Rental market putting squeeze on tenants

CNJ staff photo: Tony Bullocks From left to right, Christopher Smith, Thomas Farmer and Jared Gun of P&C Plumbing bed down a sewer pipe Monday on North Martin Luther King Boulevard for an apartment complex under construction.

Sharna Johnson

It’s a good time to be a landlord in Clovis. Tenants? Not so much.

Those in the business of addressing housing needs say they are feeling the pinch of a tight rental market in Clovis, as the city tries to accommodate growth tied to an influx of military personnel at Cannon Air Force Base.

Property Manager Corey Lucero said she had no available rental listings Monday with a handful of rental properties in the process of being fixed up that will open up in the near future.

“It is frustrating (for potential renters, and) it’s frustrating to us too,” she said. “(Clovis is) just kind of having growing pains… It’s just the sheer lack of rentals that is hurting us.”

When properties do become available, Lucero said, they are gone quickly.

**Challenge:** Copy the passage from the article on Clovis's tight rental market word for word, starting at "It’s a good" and ending at "the near future.".

**Information provided:**

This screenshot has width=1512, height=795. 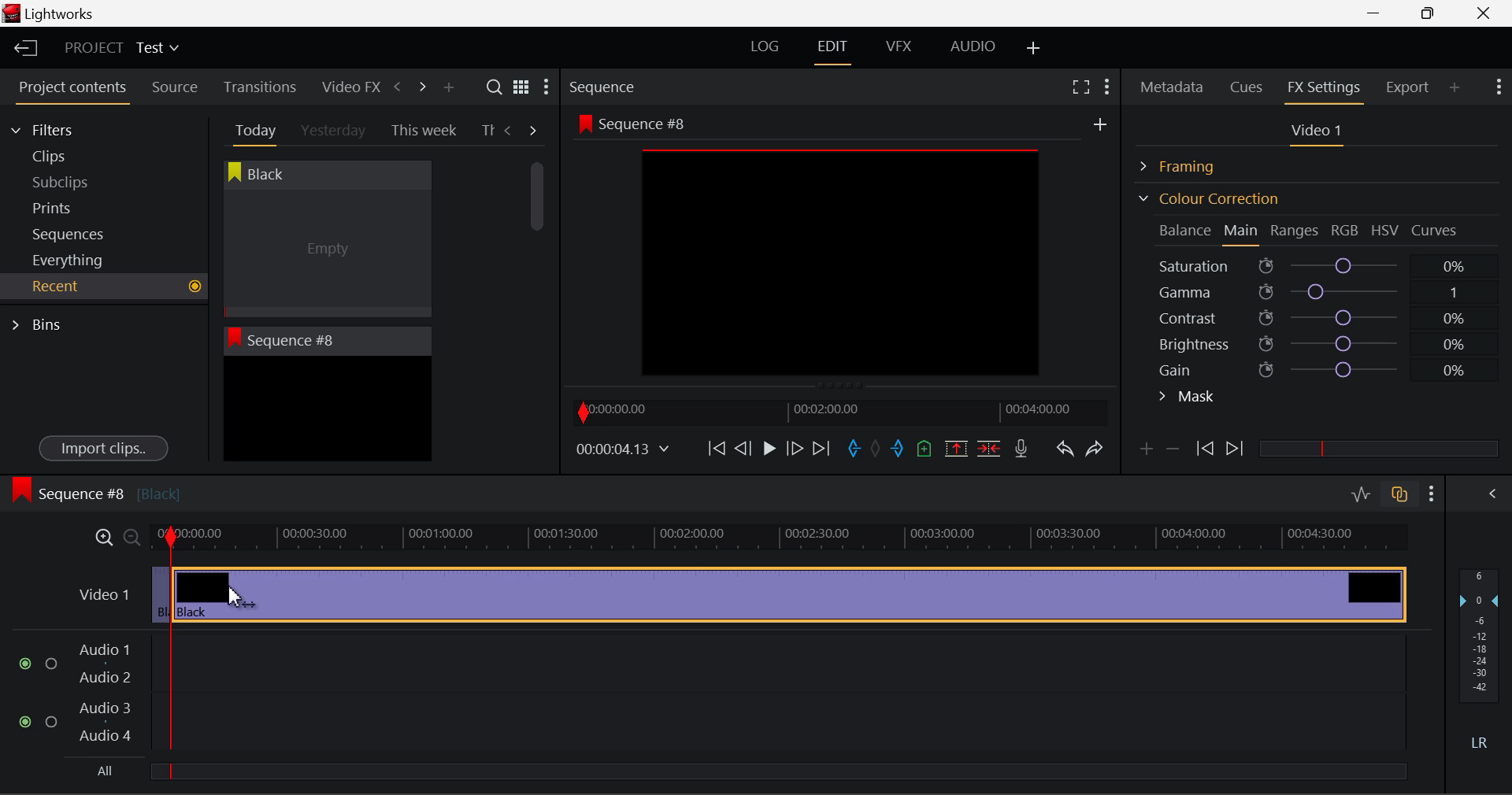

**Completed exercise:**
It’s a good time to be a landlord in Clovis. Tenants? Not so much.

Those in the business of addressing housing needs say they are feeling the pinch of a tight rental market in Clovis, as the city tries to accommodate growth tied to an influx of military personnel at Cannon Air Force Base.

Property Manager Corey Lucero said she had no available rental listings Monday with a handful of rental properties in the process of being fixed up that will open up in the near future.